(Collected data entries)
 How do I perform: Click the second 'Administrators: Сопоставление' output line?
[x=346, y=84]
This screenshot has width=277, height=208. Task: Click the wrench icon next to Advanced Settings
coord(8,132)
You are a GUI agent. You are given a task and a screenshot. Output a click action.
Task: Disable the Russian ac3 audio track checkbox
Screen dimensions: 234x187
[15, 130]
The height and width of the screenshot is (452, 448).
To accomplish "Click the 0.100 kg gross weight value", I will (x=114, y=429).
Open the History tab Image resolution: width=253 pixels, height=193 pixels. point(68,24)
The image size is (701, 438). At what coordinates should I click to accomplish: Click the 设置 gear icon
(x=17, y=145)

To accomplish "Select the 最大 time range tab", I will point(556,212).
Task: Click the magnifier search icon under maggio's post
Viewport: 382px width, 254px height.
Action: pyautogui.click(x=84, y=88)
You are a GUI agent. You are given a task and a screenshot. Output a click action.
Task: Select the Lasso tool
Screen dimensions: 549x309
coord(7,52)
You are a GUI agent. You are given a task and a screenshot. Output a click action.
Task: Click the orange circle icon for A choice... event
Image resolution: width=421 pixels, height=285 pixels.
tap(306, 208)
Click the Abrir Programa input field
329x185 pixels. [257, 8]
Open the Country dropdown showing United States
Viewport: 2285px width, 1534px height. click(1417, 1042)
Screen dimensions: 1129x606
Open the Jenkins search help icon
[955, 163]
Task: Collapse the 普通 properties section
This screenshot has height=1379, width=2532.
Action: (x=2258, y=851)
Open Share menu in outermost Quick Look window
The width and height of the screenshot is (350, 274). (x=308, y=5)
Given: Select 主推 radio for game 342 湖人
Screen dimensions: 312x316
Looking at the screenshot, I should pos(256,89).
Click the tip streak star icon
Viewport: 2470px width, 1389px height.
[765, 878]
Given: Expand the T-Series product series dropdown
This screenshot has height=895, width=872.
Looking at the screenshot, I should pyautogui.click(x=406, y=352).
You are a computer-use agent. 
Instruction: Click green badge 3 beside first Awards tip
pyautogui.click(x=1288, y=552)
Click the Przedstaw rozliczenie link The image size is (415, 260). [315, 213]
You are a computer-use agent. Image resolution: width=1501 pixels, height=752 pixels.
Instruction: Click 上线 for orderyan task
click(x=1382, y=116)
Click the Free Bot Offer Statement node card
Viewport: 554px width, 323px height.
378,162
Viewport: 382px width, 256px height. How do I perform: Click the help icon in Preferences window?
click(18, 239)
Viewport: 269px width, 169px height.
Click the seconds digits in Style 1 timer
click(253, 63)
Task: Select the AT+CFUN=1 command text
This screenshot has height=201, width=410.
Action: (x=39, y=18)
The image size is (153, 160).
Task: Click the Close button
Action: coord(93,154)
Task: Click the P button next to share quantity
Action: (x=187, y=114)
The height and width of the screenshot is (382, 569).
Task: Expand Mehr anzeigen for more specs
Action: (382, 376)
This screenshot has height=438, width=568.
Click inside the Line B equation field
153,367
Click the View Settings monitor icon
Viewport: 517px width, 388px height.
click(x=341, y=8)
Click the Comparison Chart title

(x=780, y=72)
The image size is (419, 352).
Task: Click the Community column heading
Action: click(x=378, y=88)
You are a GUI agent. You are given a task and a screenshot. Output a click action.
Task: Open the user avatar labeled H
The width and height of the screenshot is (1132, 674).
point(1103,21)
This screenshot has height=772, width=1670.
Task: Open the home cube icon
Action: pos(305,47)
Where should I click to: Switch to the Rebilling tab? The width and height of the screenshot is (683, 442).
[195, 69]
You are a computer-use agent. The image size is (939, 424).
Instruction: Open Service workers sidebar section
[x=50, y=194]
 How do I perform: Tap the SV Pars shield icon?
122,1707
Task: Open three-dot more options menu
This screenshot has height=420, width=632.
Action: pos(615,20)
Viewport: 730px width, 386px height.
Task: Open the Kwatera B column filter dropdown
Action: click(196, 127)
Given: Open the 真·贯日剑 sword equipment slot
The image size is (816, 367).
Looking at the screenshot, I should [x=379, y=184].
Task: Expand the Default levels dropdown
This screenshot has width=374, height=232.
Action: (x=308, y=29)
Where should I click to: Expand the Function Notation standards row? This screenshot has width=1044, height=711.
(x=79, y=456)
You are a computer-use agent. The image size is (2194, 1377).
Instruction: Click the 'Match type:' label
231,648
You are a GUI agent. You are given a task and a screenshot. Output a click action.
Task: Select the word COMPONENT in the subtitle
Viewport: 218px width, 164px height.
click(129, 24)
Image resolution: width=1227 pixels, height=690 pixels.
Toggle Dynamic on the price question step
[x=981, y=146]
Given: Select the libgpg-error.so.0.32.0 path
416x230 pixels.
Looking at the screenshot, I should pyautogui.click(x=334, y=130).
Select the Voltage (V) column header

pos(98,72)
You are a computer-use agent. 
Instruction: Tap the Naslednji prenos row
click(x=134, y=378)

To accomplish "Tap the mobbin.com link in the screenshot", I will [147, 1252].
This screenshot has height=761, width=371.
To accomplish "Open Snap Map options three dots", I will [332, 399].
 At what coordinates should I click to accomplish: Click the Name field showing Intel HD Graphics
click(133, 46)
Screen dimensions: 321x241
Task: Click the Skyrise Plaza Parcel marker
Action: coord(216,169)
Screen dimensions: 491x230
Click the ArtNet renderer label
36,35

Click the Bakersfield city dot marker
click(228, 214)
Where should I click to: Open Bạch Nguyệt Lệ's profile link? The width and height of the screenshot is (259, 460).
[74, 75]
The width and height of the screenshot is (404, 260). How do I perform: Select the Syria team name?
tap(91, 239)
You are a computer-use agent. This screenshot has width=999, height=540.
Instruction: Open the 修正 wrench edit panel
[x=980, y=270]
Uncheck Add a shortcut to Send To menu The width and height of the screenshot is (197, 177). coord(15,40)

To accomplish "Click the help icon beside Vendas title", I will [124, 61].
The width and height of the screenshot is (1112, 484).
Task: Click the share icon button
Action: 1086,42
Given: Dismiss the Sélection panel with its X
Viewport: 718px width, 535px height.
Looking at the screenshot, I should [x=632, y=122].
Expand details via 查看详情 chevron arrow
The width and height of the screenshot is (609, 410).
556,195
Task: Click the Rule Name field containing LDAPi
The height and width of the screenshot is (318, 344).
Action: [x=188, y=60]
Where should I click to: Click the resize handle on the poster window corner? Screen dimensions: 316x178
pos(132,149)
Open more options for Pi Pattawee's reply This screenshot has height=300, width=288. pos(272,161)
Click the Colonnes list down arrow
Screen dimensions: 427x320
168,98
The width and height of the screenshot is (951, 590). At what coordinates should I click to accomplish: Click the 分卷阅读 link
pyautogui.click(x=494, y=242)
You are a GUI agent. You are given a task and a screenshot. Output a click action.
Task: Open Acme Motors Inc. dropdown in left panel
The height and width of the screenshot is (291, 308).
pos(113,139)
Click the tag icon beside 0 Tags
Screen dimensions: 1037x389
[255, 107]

DIRECTIONS FOR THIS TASK:
Would you copy the data exactly as shown above?

RESPONSE AREA:
 How do I perform: Click the second 'Administrators: Сопоставление' output line?
[x=346, y=84]
This screenshot has width=277, height=208. Task: Click the wrench icon next to Advanced Settings
coord(8,132)
You are a GUI agent. You are given a task and a screenshot. Output a click action.
Task: Disable the Russian ac3 audio track checkbox
Screen dimensions: 234x187
[15, 130]
The height and width of the screenshot is (452, 448).
To accomplish "Click the 0.100 kg gross weight value", I will (x=114, y=429).
Open the History tab Image resolution: width=253 pixels, height=193 pixels. point(68,24)
The image size is (701, 438). At what coordinates should I click to accomplish: Click the 设置 gear icon
(x=17, y=145)

To accomplish "Select the 最大 time range tab", I will point(556,212).
Task: Click the magnifier search icon under maggio's post
Viewport: 382px width, 254px height.
Action: pyautogui.click(x=84, y=88)
You are a GUI agent. You are given a task and a screenshot. Output a click action.
Task: Select the Lasso tool
Screen dimensions: 549x309
coord(7,52)
You are a GUI agent. You are given a task and a screenshot. Output a click action.
Task: Click the orange circle icon for A choice... event
Image resolution: width=421 pixels, height=285 pixels.
tap(306, 208)
Click the Abrir Programa input field
329x185 pixels. [257, 8]
Open the Country dropdown showing United States
Viewport: 2285px width, 1534px height. click(1417, 1042)
Screen dimensions: 1129x606
Open the Jenkins search help icon
[955, 163]
Task: Collapse the 普通 properties section
This screenshot has height=1379, width=2532.
Action: (x=2258, y=851)
Open Share menu in outermost Quick Look window
The width and height of the screenshot is (350, 274). (x=308, y=5)
Given: Select 主推 radio for game 342 湖人
Screen dimensions: 312x316
Looking at the screenshot, I should pos(256,89).
Click the tip streak star icon
Viewport: 2470px width, 1389px height.
[765, 878]
Given: Expand the T-Series product series dropdown
This screenshot has height=895, width=872.
Looking at the screenshot, I should pyautogui.click(x=406, y=352).
You are a computer-use agent. 
Instruction: Click green badge 3 beside first Awards tip
pyautogui.click(x=1288, y=552)
Click the Przedstaw rozliczenie link The image size is (415, 260). [315, 213]
You are a computer-use agent. Image resolution: width=1501 pixels, height=752 pixels.
Instruction: Click 上线 for orderyan task
click(x=1382, y=116)
Click the Free Bot Offer Statement node card
Viewport: 554px width, 323px height.
378,162
Viewport: 382px width, 256px height. How do I perform: Click the help icon in Preferences window?
click(18, 239)
Viewport: 269px width, 169px height.
Click the seconds digits in Style 1 timer
click(253, 63)
Task: Select the AT+CFUN=1 command text
This screenshot has height=201, width=410.
Action: (x=39, y=18)
The image size is (153, 160).
Task: Click the Close button
Action: coord(93,154)
Task: Click the P button next to share quantity
Action: (x=187, y=114)
The height and width of the screenshot is (382, 569).
Task: Expand Mehr anzeigen for more specs
Action: (382, 376)
This screenshot has height=438, width=568.
Click inside the Line B equation field
153,367
Click the View Settings monitor icon
Viewport: 517px width, 388px height.
click(x=341, y=8)
Click the Comparison Chart title

(x=780, y=72)
The image size is (419, 352).
Task: Click the Community column heading
Action: click(x=378, y=88)
You are a GUI agent. You are given a task and a screenshot. Output a click action.
Task: Open the user avatar labeled H
The width and height of the screenshot is (1132, 674).
point(1103,21)
This screenshot has height=772, width=1670.
Task: Open the home cube icon
Action: pos(305,47)
Where should I click to: Switch to the Rebilling tab? The width and height of the screenshot is (683, 442).
[195, 69]
You are a computer-use agent. The image size is (939, 424).
Instruction: Open Service workers sidebar section
[x=50, y=194]
 How do I perform: Tap the SV Pars shield icon?
122,1707
Task: Open three-dot more options menu
This screenshot has height=420, width=632.
Action: pos(615,20)
Viewport: 730px width, 386px height.
Task: Open the Kwatera B column filter dropdown
Action: click(196, 127)
Given: Open the 真·贯日剑 sword equipment slot
The image size is (816, 367).
Looking at the screenshot, I should [x=379, y=184].
Task: Expand the Default levels dropdown
This screenshot has width=374, height=232.
Action: (x=308, y=29)
Where should I click to: Expand the Function Notation standards row? This screenshot has width=1044, height=711.
(x=79, y=456)
You are a computer-use agent. The image size is (2194, 1377).
Instruction: Click the 'Match type:' label
231,648
You are a GUI agent. You are given a task and a screenshot. Output a click action.
Task: Select the word COMPONENT in the subtitle
Viewport: 218px width, 164px height.
click(129, 24)
Image resolution: width=1227 pixels, height=690 pixels.
Toggle Dynamic on the price question step
[x=981, y=146]
Given: Select the libgpg-error.so.0.32.0 path
416x230 pixels.
Looking at the screenshot, I should pyautogui.click(x=334, y=130).
Select the Voltage (V) column header

pos(98,72)
You are a computer-use agent. 
Instruction: Tap the Naslednji prenos row
click(x=134, y=378)

To accomplish "Tap the mobbin.com link in the screenshot", I will [147, 1252].
This screenshot has height=761, width=371.
To accomplish "Open Snap Map options three dots", I will [332, 399].
 At what coordinates should I click to accomplish: Click the Name field showing Intel HD Graphics
click(133, 46)
Screen dimensions: 321x241
Task: Click the Skyrise Plaza Parcel marker
Action: coord(216,169)
Screen dimensions: 491x230
Click the ArtNet renderer label
36,35

Click the Bakersfield city dot marker
click(228, 214)
Where should I click to: Open Bạch Nguyệt Lệ's profile link? The width and height of the screenshot is (259, 460).
[74, 75]
The width and height of the screenshot is (404, 260). How do I perform: Select the Syria team name?
tap(91, 239)
You are a computer-use agent. This screenshot has width=999, height=540.
Instruction: Open the 修正 wrench edit panel
[x=980, y=270]
Uncheck Add a shortcut to Send To menu The width and height of the screenshot is (197, 177). coord(15,40)

To accomplish "Click the help icon beside Vendas title", I will [124, 61].
The width and height of the screenshot is (1112, 484).
Task: Click the share icon button
Action: 1086,42
Given: Dismiss the Sélection panel with its X
Viewport: 718px width, 535px height.
Looking at the screenshot, I should [x=632, y=122].
Expand details via 查看详情 chevron arrow
The width and height of the screenshot is (609, 410).
556,195
Task: Click the Rule Name field containing LDAPi
The height and width of the screenshot is (318, 344).
Action: [x=188, y=60]
Where should I click to: Click the resize handle on the poster window corner? Screen dimensions: 316x178
pos(132,149)
Open more options for Pi Pattawee's reply This screenshot has height=300, width=288. pos(272,161)
Click the Colonnes list down arrow
Screen dimensions: 427x320
168,98
The width and height of the screenshot is (951, 590). At what coordinates should I click to accomplish: Click the 分卷阅读 link
pyautogui.click(x=494, y=242)
You are a GUI agent. You are given a task and a screenshot. Output a click action.
Task: Open Acme Motors Inc. dropdown in left panel
The height and width of the screenshot is (291, 308).
pos(113,139)
Click the tag icon beside 0 Tags
Screen dimensions: 1037x389
[255, 107]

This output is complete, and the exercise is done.